All (super funny) joking aside, I really miss Sloan right now because he has been dealing with finals which means he's running around the house flipping open books, talking to himself, and generally acting insane like Doc Brown from Back to the Future. And since Sloan's going all YOLO on his finals (Did I use that right? I feel like I didn't use it right) I'm the only parent taking care of Ward most of the time. GREAT. It's bad enough that I'm not the one to bear the entire financial responsibility of our family by attending dental school, but now I have to spend all of my time with a happy, smart, healthy baby who I love more than anything? NOT COOL, UNIVERSE. And you can believe me when I say my life sucks because I'm not here to sugarcoat things...unless I'm about to eat those things...because then, yes, I will sugarcoat things.

Ward is getting stranger by the day, which for the most part is cute. However...everything is a constant guessing game because he's caught in this sort of baby purgatory where he's old enough to have specific desires and opinions, but he's still way too young to effectively communicate those desires and opinions. Every time he gets upset, I'm running all over the place like on Supermarket Sweep and grabbing any old thing to offer to him, and if that's not what he wants he gets angrier so I just fling it behind my head and go for the next closest item because IS IT THE FIRETRUCK DO YOU WANT THE FIRETRUCK HOW ABOUT THE RACE CAR WHY ARE YOU POINTING AT THE FRIDGE OH YOU WANT A POPSICLE! NOT THE GREEN ONE? MKAY WHAT COLOR?  RED? YOU WANT RED? NO? YOU CAN JUST HAVE THEM ALL PLEASE MAKE THE SCREAMING STOP. This happens probably thirty times a day.

And there are things that I do to/for/with Ward every day and HAVE done every day of his life that he still fights. One of those things is cleaning off his face.
Sometimes it's just a runny nose. Other times it's...mascara. No matter what it is, if Ward senses I'm about to wipe his face, he acts like a cat that just got tossed into a kiddie pool. The key is surprise. If I want any chance of keeping Ward still long enough to drag a wet paper towel across his crusty face, I have to sneak up behind him and attack like a kidnapper chloroforming their victim. This (also) happens about thirty times a day.

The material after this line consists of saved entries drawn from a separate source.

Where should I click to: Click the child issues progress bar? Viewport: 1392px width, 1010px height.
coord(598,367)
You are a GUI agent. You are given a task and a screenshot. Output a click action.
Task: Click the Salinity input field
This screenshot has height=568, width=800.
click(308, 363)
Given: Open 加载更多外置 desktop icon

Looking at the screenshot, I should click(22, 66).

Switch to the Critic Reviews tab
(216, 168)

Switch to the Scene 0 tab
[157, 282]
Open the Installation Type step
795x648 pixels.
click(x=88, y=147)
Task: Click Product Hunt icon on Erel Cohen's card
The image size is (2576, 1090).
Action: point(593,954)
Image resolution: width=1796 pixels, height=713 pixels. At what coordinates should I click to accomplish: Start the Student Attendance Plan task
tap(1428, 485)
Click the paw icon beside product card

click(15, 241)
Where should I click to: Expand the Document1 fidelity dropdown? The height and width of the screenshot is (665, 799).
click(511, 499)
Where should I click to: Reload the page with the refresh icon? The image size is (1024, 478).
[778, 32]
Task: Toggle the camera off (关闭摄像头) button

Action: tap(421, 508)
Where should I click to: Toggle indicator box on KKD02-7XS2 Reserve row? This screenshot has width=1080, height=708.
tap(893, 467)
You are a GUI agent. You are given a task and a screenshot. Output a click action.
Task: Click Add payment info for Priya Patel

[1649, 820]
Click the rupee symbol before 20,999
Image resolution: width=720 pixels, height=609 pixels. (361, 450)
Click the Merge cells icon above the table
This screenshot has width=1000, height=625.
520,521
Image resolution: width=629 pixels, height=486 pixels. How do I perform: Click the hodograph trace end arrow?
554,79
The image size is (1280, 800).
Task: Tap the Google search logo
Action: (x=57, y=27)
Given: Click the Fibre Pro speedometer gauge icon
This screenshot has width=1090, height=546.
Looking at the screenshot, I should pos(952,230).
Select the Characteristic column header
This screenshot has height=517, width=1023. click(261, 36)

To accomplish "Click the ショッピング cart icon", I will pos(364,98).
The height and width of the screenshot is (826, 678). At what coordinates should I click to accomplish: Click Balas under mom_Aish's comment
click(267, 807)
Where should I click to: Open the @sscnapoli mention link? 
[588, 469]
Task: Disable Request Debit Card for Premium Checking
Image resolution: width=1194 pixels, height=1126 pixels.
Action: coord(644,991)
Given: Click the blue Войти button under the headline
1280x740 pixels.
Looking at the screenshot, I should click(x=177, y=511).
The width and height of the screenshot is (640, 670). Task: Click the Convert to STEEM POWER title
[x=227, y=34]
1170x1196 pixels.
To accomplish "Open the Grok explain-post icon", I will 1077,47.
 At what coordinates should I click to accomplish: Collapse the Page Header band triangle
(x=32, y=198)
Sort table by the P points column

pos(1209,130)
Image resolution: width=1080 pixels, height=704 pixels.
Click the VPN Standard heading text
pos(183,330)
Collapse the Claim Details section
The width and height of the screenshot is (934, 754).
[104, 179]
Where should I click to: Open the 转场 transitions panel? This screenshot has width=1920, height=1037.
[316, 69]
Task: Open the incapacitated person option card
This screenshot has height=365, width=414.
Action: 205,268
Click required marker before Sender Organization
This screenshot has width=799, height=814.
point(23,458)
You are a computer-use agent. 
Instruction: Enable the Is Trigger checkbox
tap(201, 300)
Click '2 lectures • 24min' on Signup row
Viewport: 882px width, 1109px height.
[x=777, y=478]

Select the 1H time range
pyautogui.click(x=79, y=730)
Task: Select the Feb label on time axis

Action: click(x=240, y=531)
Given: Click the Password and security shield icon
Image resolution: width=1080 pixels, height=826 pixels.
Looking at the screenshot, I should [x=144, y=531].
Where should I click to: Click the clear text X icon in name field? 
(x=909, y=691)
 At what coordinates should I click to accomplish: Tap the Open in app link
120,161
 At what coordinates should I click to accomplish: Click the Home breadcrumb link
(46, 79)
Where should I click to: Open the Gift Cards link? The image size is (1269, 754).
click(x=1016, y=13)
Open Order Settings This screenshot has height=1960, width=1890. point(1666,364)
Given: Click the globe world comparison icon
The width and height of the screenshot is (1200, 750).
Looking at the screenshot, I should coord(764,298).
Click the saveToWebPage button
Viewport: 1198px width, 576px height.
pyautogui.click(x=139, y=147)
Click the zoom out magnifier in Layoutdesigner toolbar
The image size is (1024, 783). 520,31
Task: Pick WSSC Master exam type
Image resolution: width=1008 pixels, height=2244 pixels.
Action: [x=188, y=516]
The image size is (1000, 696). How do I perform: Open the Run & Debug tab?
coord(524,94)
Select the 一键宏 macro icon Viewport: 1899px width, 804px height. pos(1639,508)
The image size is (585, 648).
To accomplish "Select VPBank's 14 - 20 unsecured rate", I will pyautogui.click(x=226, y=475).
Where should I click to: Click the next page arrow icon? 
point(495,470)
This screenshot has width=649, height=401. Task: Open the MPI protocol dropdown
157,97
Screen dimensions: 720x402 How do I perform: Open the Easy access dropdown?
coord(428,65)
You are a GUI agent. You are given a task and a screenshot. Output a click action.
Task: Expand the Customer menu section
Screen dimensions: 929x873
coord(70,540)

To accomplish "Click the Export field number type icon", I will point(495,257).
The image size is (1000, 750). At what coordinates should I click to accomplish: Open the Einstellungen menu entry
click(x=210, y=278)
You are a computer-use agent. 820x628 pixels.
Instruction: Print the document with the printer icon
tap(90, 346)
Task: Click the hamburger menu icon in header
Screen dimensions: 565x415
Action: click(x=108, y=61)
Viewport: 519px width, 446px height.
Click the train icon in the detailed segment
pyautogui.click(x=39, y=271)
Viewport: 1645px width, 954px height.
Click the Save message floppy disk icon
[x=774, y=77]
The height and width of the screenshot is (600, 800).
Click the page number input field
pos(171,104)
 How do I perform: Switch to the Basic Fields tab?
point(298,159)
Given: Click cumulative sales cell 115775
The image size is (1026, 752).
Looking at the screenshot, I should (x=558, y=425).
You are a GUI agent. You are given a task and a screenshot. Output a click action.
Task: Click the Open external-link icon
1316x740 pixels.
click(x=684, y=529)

As annoying as it is for Ward to fight me like a chimp whenever I'm trying to wipe refried beans off his forehead, it's somewhat understandable. I'm violating his personal space and that's annoying. There are other things, though, that I don't understand. Like how he insists on wearing his pool floaty while we play inside.

Or how he sleeps with his feet on the wall.

I don't understand why he can't keep his diaper on for more than ten minutes.

Or why he shoves pancakes into our water bottles.

I don't get why he intentionally pours out his drinks, then cries about it.
(And no one understands why he
wears that stupid hat.)

I DO, however, understand his desire to pull as many donuts out of the case at Walmart and eat them before the store employees notice.

I think we all understand that one.


  1. oh I just laughed so hard! I think because Cole is at this same age and he drives me nuts most of the time!! I have a feeling they would get along great :)

  2. While on vacation this summer I took Ward to Kroger in McMinnville to get some stuff, I'm looking for some loaves of bread and notice he is eating a cinnamon roll. I chase him down take it away, he screams, I give it back, I ask where he got it and he leads me to an open package of buns that someone had opened, because he could not have done it,and they had eaten one and put it back on the shelve. Of course he found it right away and helped himself. Susie had to inform a store employee without letting me have one also.